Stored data
┌────────

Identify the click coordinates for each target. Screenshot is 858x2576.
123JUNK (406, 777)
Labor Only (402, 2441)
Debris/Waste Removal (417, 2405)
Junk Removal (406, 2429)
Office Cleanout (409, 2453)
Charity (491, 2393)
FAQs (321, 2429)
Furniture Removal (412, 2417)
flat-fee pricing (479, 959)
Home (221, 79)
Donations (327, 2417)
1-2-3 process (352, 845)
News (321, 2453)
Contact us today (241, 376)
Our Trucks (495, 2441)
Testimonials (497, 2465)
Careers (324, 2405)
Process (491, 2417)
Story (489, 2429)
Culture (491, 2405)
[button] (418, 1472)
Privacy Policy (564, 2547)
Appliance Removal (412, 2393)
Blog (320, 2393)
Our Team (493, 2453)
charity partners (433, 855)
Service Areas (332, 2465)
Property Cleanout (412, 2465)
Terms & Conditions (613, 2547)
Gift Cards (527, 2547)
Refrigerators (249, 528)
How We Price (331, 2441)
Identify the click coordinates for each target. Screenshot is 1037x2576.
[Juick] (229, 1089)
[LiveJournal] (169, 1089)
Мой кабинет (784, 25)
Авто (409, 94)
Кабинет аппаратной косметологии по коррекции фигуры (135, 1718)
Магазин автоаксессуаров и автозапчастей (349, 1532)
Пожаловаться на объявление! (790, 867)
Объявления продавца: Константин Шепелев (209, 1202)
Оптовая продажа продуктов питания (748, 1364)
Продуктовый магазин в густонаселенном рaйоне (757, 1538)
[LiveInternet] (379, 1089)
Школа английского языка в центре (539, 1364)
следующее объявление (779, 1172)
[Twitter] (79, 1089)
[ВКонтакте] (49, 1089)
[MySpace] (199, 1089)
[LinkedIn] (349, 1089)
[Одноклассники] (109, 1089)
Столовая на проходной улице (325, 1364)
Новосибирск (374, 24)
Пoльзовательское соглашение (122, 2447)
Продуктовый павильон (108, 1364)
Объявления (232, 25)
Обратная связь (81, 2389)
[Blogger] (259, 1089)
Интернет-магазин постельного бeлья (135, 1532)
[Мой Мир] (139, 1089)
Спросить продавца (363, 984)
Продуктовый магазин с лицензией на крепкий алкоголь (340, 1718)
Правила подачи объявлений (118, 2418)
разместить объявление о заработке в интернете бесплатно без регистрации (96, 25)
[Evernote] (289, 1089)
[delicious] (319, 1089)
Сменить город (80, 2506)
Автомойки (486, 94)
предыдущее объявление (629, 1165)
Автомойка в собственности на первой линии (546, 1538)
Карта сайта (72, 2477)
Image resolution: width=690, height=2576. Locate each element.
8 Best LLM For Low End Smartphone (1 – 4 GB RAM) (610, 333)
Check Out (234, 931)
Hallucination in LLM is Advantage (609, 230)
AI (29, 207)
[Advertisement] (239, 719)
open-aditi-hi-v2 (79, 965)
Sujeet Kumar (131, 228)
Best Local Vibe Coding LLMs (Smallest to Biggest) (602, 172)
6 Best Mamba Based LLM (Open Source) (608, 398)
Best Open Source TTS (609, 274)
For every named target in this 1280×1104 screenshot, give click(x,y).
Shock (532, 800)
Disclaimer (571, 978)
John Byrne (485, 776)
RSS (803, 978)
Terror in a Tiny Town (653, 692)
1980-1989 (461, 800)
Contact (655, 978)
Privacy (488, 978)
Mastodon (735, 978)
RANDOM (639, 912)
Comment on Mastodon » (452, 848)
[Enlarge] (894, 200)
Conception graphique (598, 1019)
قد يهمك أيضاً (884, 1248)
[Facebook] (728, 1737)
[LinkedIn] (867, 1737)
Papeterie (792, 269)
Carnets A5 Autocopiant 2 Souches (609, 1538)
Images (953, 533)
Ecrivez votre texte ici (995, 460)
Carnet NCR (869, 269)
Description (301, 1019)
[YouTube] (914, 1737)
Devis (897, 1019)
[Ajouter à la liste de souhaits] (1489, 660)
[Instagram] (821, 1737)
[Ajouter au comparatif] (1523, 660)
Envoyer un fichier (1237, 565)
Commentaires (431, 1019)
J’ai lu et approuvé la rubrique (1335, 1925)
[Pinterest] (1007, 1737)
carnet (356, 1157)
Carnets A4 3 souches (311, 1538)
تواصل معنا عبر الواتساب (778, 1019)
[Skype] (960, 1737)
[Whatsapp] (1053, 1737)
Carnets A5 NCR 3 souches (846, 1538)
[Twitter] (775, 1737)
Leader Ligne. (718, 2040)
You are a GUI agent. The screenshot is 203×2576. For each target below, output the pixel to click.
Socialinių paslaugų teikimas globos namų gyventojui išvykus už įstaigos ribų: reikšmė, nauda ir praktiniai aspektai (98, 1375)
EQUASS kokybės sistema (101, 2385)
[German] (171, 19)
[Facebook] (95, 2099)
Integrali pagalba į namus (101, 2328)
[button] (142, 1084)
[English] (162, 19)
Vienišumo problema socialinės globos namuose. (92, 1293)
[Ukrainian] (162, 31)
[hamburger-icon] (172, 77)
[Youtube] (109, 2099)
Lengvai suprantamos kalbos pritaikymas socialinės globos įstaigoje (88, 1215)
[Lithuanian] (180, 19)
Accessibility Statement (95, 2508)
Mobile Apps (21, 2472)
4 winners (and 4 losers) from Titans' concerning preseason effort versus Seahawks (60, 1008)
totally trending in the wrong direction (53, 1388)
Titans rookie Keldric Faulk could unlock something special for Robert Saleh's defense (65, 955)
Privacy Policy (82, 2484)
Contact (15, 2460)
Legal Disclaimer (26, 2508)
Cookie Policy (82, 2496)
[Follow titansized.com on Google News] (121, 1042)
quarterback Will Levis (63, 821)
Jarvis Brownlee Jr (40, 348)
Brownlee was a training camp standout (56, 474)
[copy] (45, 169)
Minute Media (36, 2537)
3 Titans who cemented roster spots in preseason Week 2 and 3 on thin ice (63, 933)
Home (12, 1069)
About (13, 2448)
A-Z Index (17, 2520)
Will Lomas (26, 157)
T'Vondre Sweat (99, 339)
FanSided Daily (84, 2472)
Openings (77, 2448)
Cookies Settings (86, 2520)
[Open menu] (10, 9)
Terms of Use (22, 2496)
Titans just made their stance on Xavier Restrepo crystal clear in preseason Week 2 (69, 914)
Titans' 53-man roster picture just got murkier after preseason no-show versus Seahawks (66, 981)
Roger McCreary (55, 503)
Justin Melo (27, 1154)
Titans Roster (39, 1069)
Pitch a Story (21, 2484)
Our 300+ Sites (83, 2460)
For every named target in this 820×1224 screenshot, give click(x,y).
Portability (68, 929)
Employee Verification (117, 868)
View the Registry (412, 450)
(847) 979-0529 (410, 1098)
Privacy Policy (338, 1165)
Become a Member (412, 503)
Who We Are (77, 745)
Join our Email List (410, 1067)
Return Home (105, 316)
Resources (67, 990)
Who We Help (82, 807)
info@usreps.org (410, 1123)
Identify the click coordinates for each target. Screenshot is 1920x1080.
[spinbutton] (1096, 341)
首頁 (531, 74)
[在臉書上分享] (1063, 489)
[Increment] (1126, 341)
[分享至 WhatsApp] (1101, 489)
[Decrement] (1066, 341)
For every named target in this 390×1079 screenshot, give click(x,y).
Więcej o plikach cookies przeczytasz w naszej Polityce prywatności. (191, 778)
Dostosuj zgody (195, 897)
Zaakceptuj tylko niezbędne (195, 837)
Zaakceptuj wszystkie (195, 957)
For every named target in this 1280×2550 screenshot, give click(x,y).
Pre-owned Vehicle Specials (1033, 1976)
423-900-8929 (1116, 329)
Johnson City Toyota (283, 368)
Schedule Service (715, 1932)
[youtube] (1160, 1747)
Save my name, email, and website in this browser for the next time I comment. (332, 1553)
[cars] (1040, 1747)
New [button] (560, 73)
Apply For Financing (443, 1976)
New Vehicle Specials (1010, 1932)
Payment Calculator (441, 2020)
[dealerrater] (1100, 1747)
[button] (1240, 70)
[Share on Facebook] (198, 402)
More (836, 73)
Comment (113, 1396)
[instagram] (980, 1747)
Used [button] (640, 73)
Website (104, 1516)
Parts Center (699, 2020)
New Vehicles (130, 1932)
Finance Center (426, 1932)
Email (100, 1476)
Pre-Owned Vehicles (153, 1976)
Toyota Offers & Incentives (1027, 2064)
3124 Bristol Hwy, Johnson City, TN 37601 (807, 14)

└────────

Your assignment: Retype the records above exactly, from their first line through the line that contains "Правила подачи объявлений (118, 2418)", and stop there.

Solution below:
Identify the click coordinates for each target. Screenshot is 858x2576.
123JUNK (406, 777)
Labor Only (402, 2441)
Debris/Waste Removal (417, 2405)
Junk Removal (406, 2429)
Office Cleanout (409, 2453)
Charity (491, 2393)
FAQs (321, 2429)
Furniture Removal (412, 2417)
flat-fee pricing (479, 959)
Home (221, 79)
Donations (327, 2417)
1-2-3 process (352, 845)
News (321, 2453)
Contact us today (241, 376)
Our Trucks (495, 2441)
Testimonials (497, 2465)
Careers (324, 2405)
Process (491, 2417)
Story (489, 2429)
Culture (491, 2405)
[button] (418, 1472)
Privacy Policy (564, 2547)
Appliance Removal (412, 2393)
Blog (320, 2393)
Our Team (493, 2453)
charity partners (433, 855)
Service Areas (332, 2465)
Property Cleanout (412, 2465)
Terms & Conditions (613, 2547)
Gift Cards (527, 2547)
Refrigerators (249, 528)
How We Price (331, 2441)
Identify the click coordinates for each target. Screenshot is 1037x2576.
[Juick] (229, 1089)
[LiveJournal] (169, 1089)
Мой кабинет (784, 25)
Авто (409, 94)
Кабинет аппаратной косметологии по коррекции фигуры (135, 1718)
Магазин автоаксессуаров и автозапчастей (349, 1532)
Пожаловаться на объявление! (790, 867)
Объявления продавца: Константин Шепелев (209, 1202)
Оптовая продажа продуктов питания (748, 1364)
Продуктовый магазин в густонаселенном рaйоне (757, 1538)
[LiveInternet] (379, 1089)
Школа английского языка в центре (539, 1364)
следующее объявление (779, 1172)
[Twitter] (79, 1089)
[ВКонтакте] (49, 1089)
[MySpace] (199, 1089)
[LinkedIn] (349, 1089)
[Одноклассники] (109, 1089)
Столовая на проходной улице (325, 1364)
Новосибирск (374, 24)
Пoльзовательское соглашение (122, 2447)
Продуктовый павильон (108, 1364)
Объявления (232, 25)
Обратная связь (81, 2389)
[Blogger] (259, 1089)
Интернет-магазин постельного бeлья (135, 1532)
[Мой Мир] (139, 1089)
Спросить продавца (363, 984)
Продуктовый магазин с лицензией на крепкий алкоголь (340, 1718)
Правила подачи объявлений (118, 2418)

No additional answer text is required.